My nitrites are 0, calcium is 450 and alk is 10.

I havent researched many of these-I know some will probablly eat the shrimp and some might be bothered by the hermits- 

we like:
Maroon clowns (2) with a bubbletip anenome-not sure if these do ok under t5's and Ive heard you need your tank up for at least a yr..

yellow tang
fu manchu lionfish-have heard mixed reviews on this
bird wrasse-thinking this will eat inverts and get too big
longnose hawkfish
yellow stripe clingfish-worried about other fish eating this one
some sort of watchman goby
flame or bicolor angelfish
spotted cardinal

-of course we like the madarin but I know i won't be able to keep one of these from what I've read. Out of these fish-what will go together? Should the yellow tang be the only open water fish? I know some are out of the question- so just help me get my list down. =)
Thanks


----------



## Pasfur (Mar 29, 2008)

I don't think you need to narrow your list down. I think the numbers of fish are fine, although you would be best to not keep a Lionfish at all in this tank size. 

I will give you a few tidbits of experience. Bird Wrasses are generally rather difficult to keep, only because of the crazy abuse they experience in shipping. Most die in a few short weeks in the home aquarium, rarely making it out of quarantine. If they do acclimate, they are sturdy. But they rarely reach this point. I would consider a Fairy or Carpenter Wrasse species instead.

The Yellow Tang is a great fish, but very prone to ich. Be certain to quarantine for 3 to 5 weeks. They are also very territorial to newly added fish in aquariums under 6' in length, so add the Yellow Tang as the last fish to your tank. Otherwise they are extremely hardy and a great beginner fish.

Longnose Hawk - great choice. Easy easy easy.
The Spotted Cardinal might do best in pairs.

The BiColor Angel is extremely tough to keep. They just don't do well in the collecting and shipping process. Most have internal damage that doesn't show up for several weeks and they just stop eating altogether. You would be better off to consider a different Centropyge angelfish species, or perhaps just skip an angelfish altogether, given that you have tight space for a Zebrasoma Tang and Centropyge Angel to attempt to get along. If you do pick an angelfish, look at the Coral Beauty, Flame, Eibli, or Vroliki as alternatives. I think the Vroliki is the best alternative to a BiColor, having basically the same pattern, just different colors. All 4 are great aquarium fish, and do wonderful in pairs if you so desire.

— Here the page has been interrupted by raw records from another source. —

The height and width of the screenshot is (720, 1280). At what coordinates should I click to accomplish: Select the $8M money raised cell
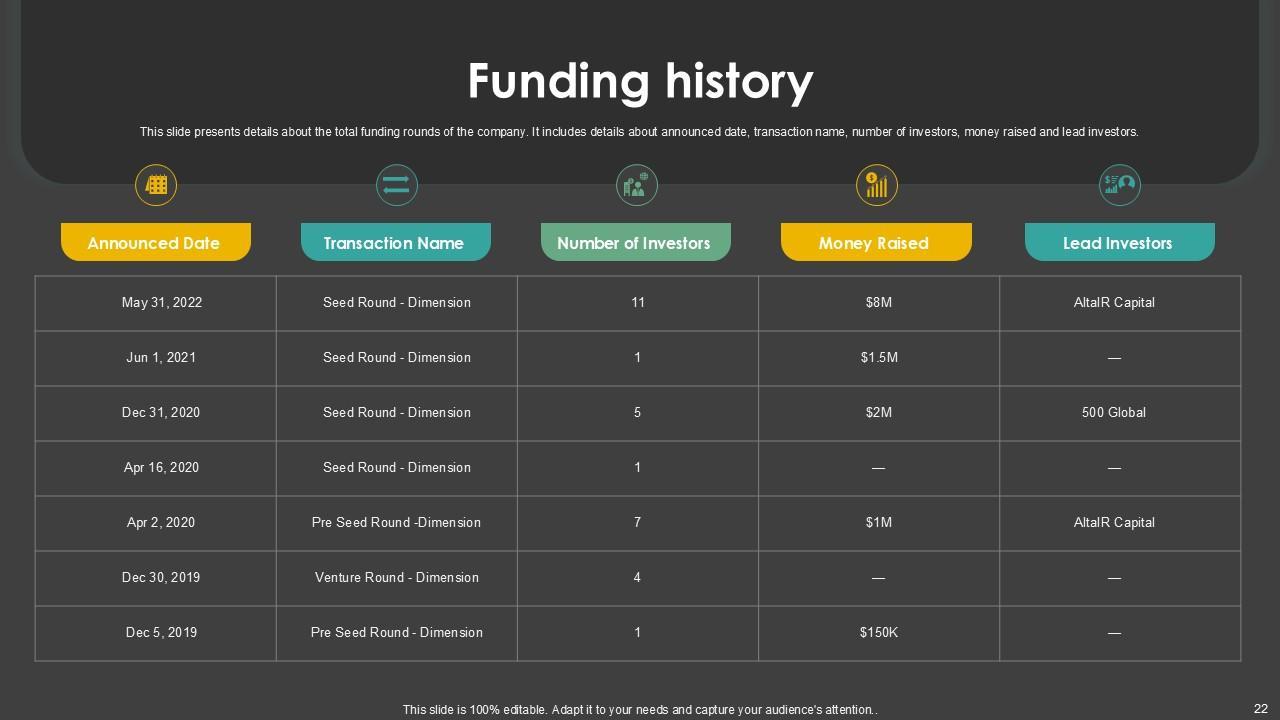click(x=878, y=302)
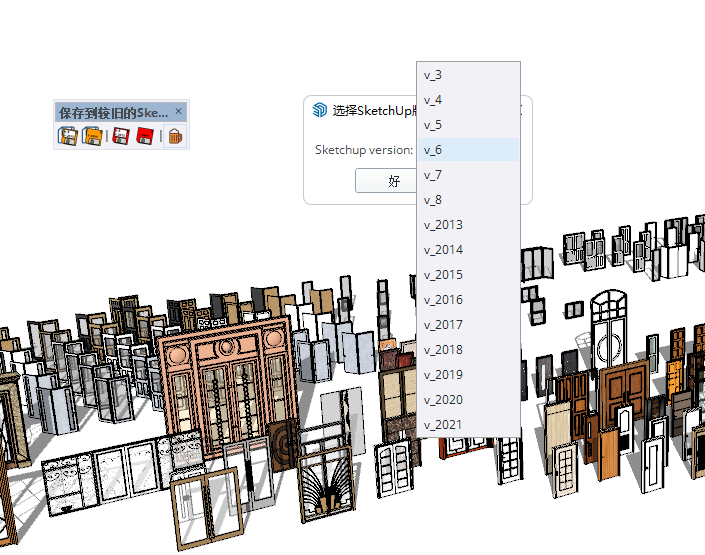The image size is (705, 555).
Task: Click the beer mug donate icon
Action: (x=174, y=137)
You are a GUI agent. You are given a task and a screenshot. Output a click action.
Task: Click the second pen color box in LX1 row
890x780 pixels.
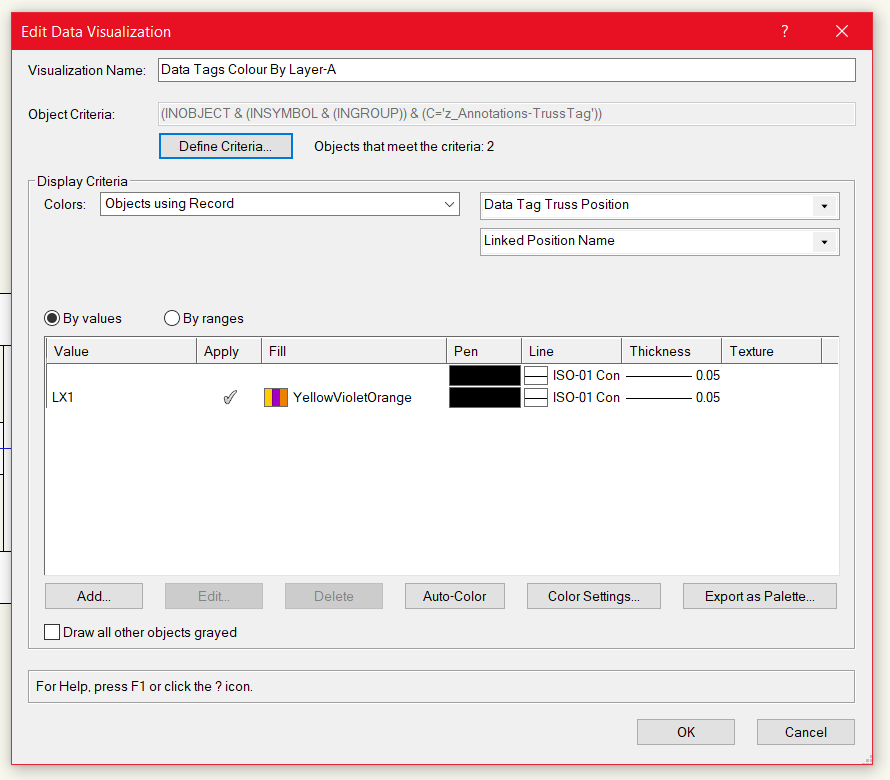tap(484, 397)
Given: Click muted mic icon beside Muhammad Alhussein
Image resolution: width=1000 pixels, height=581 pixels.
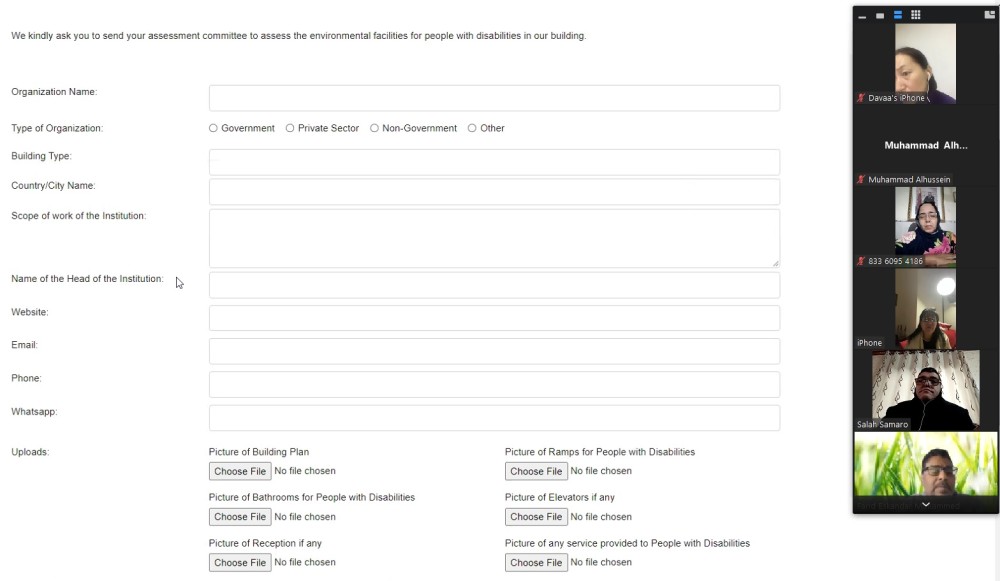Looking at the screenshot, I should click(x=861, y=180).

Oh yes, be careful with the Maroon Clowns. They get rather large and territorial. I'd rather see you go with tank raised Percs or Skunks. 

I have an overall feeling of caution on your selections. Any one of the these fish alone would not really present a problem, but you are taking several chances. Mixing a Zebrasoma with a Centropyge is a chances. Adding a Zebrasoma to a 90 gallon tank is a chance. Keeping a pair of Maroon Clown simply ups the aggression. As we put all of this together, I can see some aggression developing. I think the stocking order will be critical, with the Clownfish going in first, then the Centropyge angel, then the Yellow Tang. The other fish should all go in prior to any of these.


----------



## DYHamazon (Feb 16, 2010)

Thanks for the reply.
The only thing we're set on (well..I'm set on) is the yellow tang. We know we want one-and will use a quarantine tank for all the fish.
The angels...I can skip those. I'm not too fond of them anyways.
My husband and I both really like the bird wrasse. I didn't know they existed until we saw one at the lfs that was already big. I'm curious to see if it's still there next time I go back-but i guess I'd never know for sure if they actually sold it or it died. 
From what I've read I think it would have eaten all the hermits anyways. 

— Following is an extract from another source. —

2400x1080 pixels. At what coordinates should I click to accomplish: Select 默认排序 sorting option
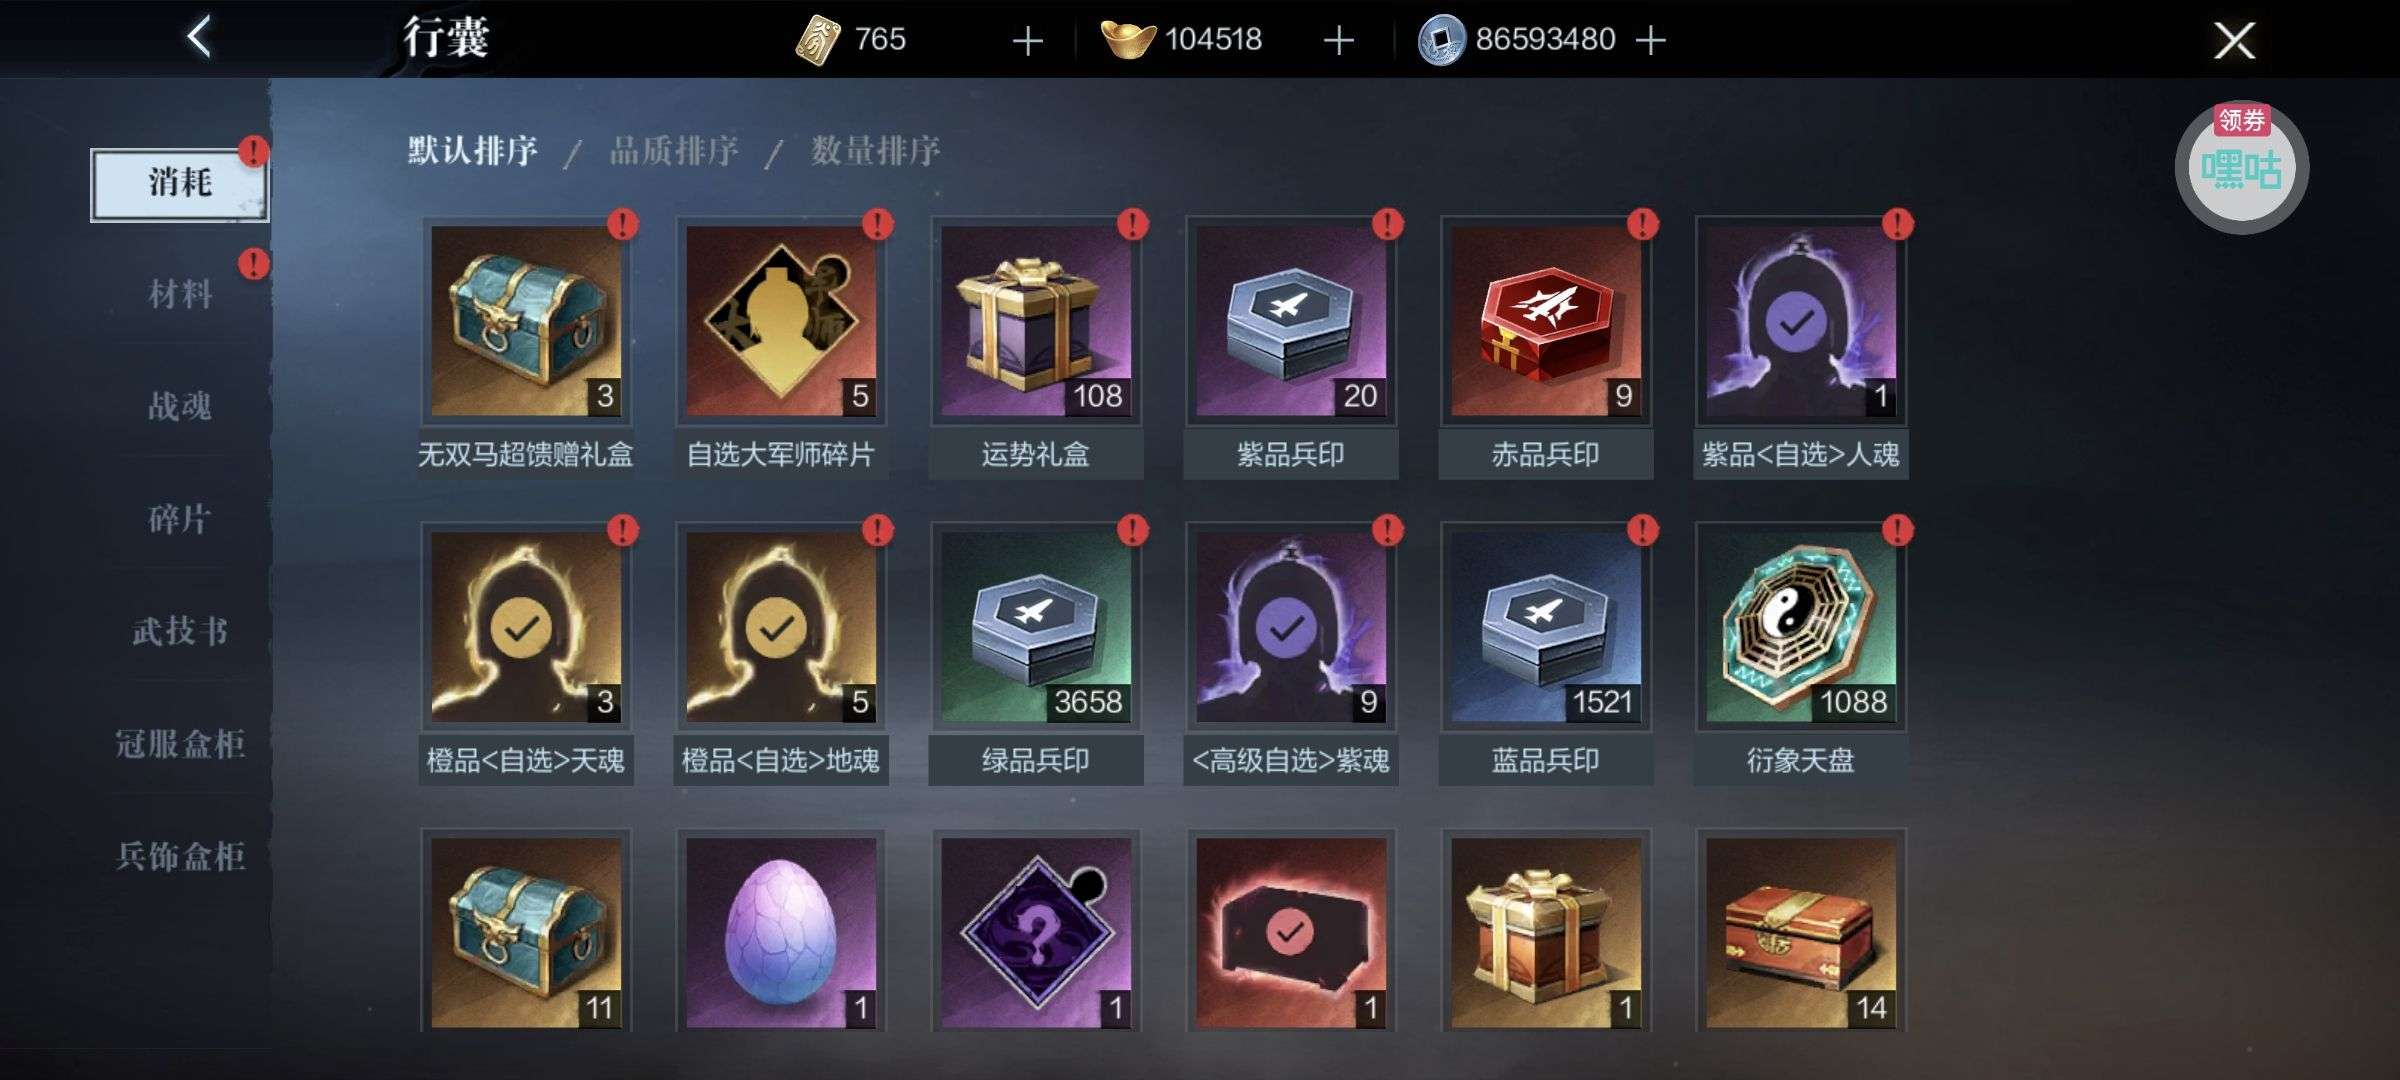click(x=473, y=151)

We like the color of the maroon clowns. Would adding just 1 instead of two lower the agression? 
Thanks for the tips =)


----------



## wake49 (Jul 2, 2008)

Since clowns pair up, adding one or two is almost the same thing. Aggression will be a little higher with two in the tank, but for a different reason. They do not get aggressive towards each other, but will protect the area that they are hosting. The only additive in the aggression is the "authority in numbers" factor. I would opt for a smaller version of clown, as your stocking list is heavy with larger fish. 

The best way to keep aggression down in a tank is to provide each fish with an area to call "home". This is accomplished by creating a large reef structure with various hiding places. But by doing this you are limiting free swimming area, again affecting the type and number of "larger" fish you can successfully keep. 

I agree with the opinions of Pasfur in his reply. If the Yellow Tang is going to be your "centerpiece" fish, then construct your other fish selections around him. If the Maroon Clowns are, then you will probably have to nix the Tang and think of smaller tank mates.


----------



## DYHamazon (Feb 16, 2010)

Thanks Wake.
We'll drop the maroon clowns then.I just looked them up on live aquaria and didn't realize they got that big. Anyone had any experience with tomato clowns? We're wanting something that's a different color than plain old nemo.
I understand what your saying about the tang and the sizes. The tang will probablly be the biggest thing in the tank-so we should go with smaller fish that will work around him like you said.
I do have alot of caves and hiding places in my scaping- but I'm thinking I need to make the rocks lower for the tang to have enough swimming room.
Anyone have any ideas for a good first fish to put in?


----------